Marie-Ines Romelle, founder and owner of the Marie Cesaire Champagne, poses in her vineyard in Reims, France, February 9, 2021. REUTERS/Yiming Woo
By Yiming Woo
When Marie-Ines Romelle, a Black woman born on the Caribbean island of Guadeloupe, decided to join the exclusive world of France’s champagne producers, she saw no one who looked like her.
Instead of being intimidated, she applied the motto by which she tries to live her life.
“You have to dare. When we dare, we manage to push open doors,” she said.
Romelle, 42, is now running her own champagne label, in partnership with a local vineyard, and says it is has found a market among customers of Caribbean origin who want a brand that reflects their connections with the region.

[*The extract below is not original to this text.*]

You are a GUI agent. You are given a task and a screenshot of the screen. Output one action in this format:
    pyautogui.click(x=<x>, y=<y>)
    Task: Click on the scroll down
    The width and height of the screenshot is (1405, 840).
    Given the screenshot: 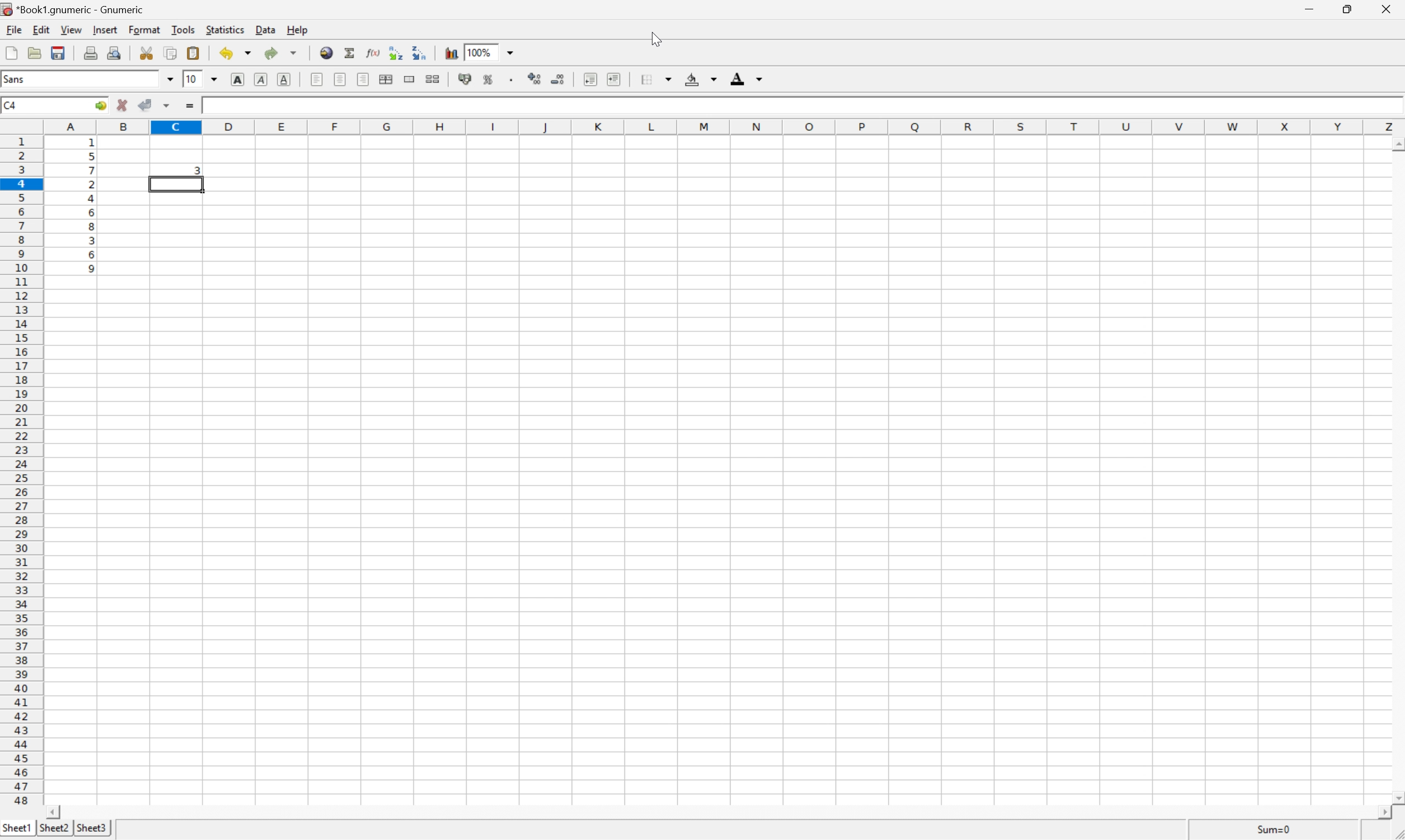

The brand is called Marie Cesaire, a portmanteau of the names of her mother and father. In a nod to the Caribbean, the label on the bottle carries an image of a hummingbird and the drink is sweetened with raw cane sugar.

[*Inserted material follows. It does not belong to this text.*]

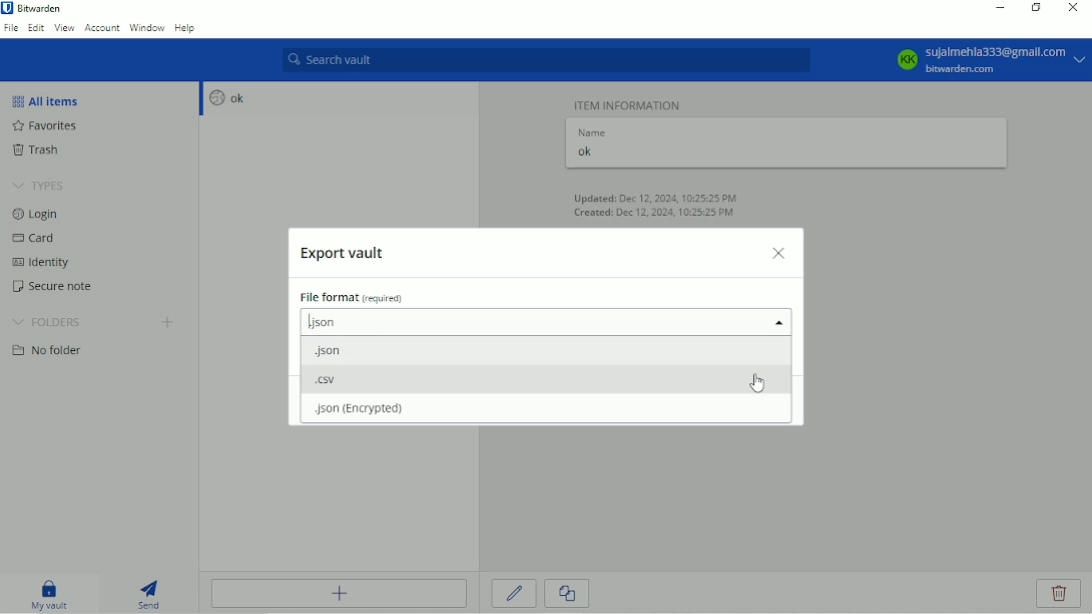 The image size is (1092, 614). I want to click on Help, so click(186, 29).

To the best of her knowledge, she is the only Black producer of champagne, a strictly regulated designation that is reserved exclusively for people making the sparkling wine in the Champagne region of northeast France.

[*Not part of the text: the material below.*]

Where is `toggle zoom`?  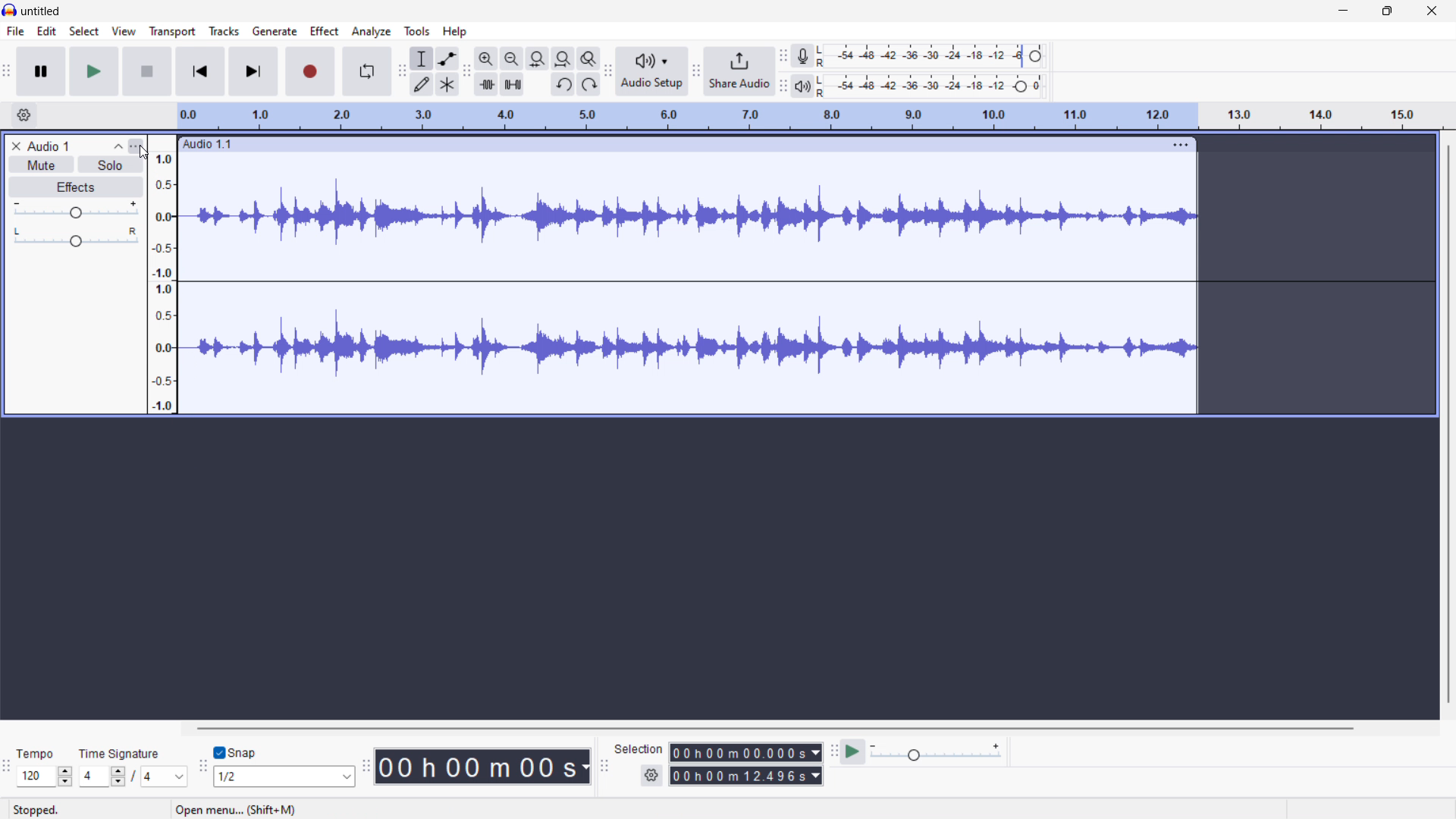
toggle zoom is located at coordinates (589, 58).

When Romelle was 3 years old, she and her family moved from Guadeloupe to a Paris suburb.
Her father died when she was 9. She left school at 16 to support her family. She developed a passion for champagne when she worked as a sales assistant in an airport delicatessen near Paris.
Years later in 2015, after jobs managing stores, working as a bank asset manager and studying for a business degree, she moved to the champagne region and launched her brand.
She said she hoped to blaze a trail for other people from ethnic minority groups.
“We have to stop building barriers and telling ourselves that ‘I can’t do this or that’,” she said.
“I hope that tomorrow, someone will identify with me, and that I will make an impact on them, that they will dare to do things they didn’t dare to before.”